▶ **TEXT**:

[HN Gopher] 90x Faster Than Pgvector - Lantern's HNSW Index Crea...
       ___________________________________________________________________
        
       90x Faster Than Pgvector - Lantern's HNSW Index Creation Time
        
       Author : diqi
       Score  : 68 points
       Date   : 2024-01-02 18:21 UTC (4 hours ago)
        
 (HTM) web link (lantern.dev)
 (TXT) w3m dump (lantern.dev)
        
       | levkk wrote:
       | Curious about the "outside of the database" index generation
       | part. Is this index WAL-protected eventually?
        
         | diqi wrote:
         | Yes it is WAL protected: the advantage of external indexing is
         | that the HNSW graph is being constructed externally on multiple
         | cores instead on a single core inside the Postgres process. But
         | eventually the graph is being parsed and processed inside
         | Postgres with all the necessary WAL logs for blocks.
        
       | mattashii wrote:
       | How does performance scale (vs pgvector) when you have an index
       | and start loading data in parallel? Or how does this scale vs the
       | to-be-released pgvector 0.5.2?

Word and element location records:
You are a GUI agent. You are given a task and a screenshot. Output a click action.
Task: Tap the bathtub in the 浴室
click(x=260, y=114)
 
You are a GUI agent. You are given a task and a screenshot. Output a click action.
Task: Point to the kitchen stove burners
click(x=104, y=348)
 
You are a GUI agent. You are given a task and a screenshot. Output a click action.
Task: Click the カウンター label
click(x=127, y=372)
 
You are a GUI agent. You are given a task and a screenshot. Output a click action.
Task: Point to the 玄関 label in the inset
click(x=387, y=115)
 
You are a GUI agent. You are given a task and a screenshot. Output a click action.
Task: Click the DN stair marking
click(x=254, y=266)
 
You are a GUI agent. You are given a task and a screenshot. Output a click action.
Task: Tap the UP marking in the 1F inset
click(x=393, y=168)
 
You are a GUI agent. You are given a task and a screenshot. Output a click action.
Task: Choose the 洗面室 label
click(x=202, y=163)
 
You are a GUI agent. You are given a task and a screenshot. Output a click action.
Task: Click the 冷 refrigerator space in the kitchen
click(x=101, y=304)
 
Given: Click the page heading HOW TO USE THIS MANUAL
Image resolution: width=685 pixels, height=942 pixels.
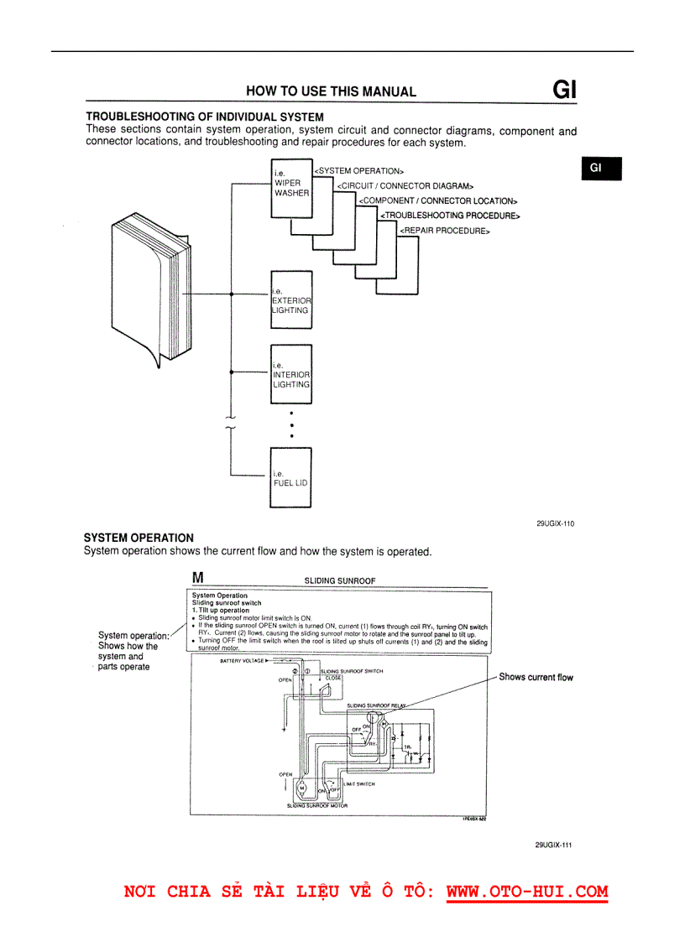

▶ **EXERCISE INSTRUCTIONS**:
1. Translate this sentence from the Hacker News thread about Lantern's HNSW index into German: "But eventually the graph is being parsed and processed inside Postgres with all the necessary WAL logs for blocks."
2. Write what comes next in the Hacker News thread about Lantern's HNSW index, starting after its last sentence.

▶ **ANSWERS TO EACH TASK**:
1. Aber letztendlich wird der Graph innerhalb von Postgres mit allen notwendigen WAL-Logs für die Blöcke geparst und verarbeitet.

2.
         | mattashii wrote:
         | I'm also concerned about these (tested!) errors:
         | 
         | >
         | https://github.com/lanterndata/lantern/blob/040f24253e5a2651...
         | 
         | > Operator <-> can only be used inside of an index
         | 
         | Isn't the use of the distance operator in scan+sort critical
         | for generating the expected/correct result that's needed for
         | validating the recall of an ANN-only index?
        
           | diqi wrote:
           | Ah, thank you for noticing! We actually have typo in the
           | error message. It actually should be the operator <?> instead
           | of <->.
           | 
           | There's some context on the operator <?> here:
           | https://github.com/lanterndata/lantern?tab=readme-ov-
           | file#a-...
        
         | diqi wrote:
         | We haven't benchmarked against 0.5.2 yet so I can't share exact
         | numbers. We will benchmark it once it is released.
         | 
         | We think our approach will still significantly outperform
         | pgvector because it does less on your production database.
         | 
         | We generate the index remotely, on a compute-optimized machine,
         | and only use your production database for index copy.
         | 
         | Parallel pgvector would have to use your production database
         | resources to run the compute-intensive HNSW index creation
         | workload.
        
       | lettergram wrote:
       | As someone who just indexed 6m documents with pgvector, I can say
       | it's a massive time sync - on the order of days, even with a 32
       | core 64Gb RDS instance.
        
         | cyanydeez wrote:
         | what was the token sizes for comparison?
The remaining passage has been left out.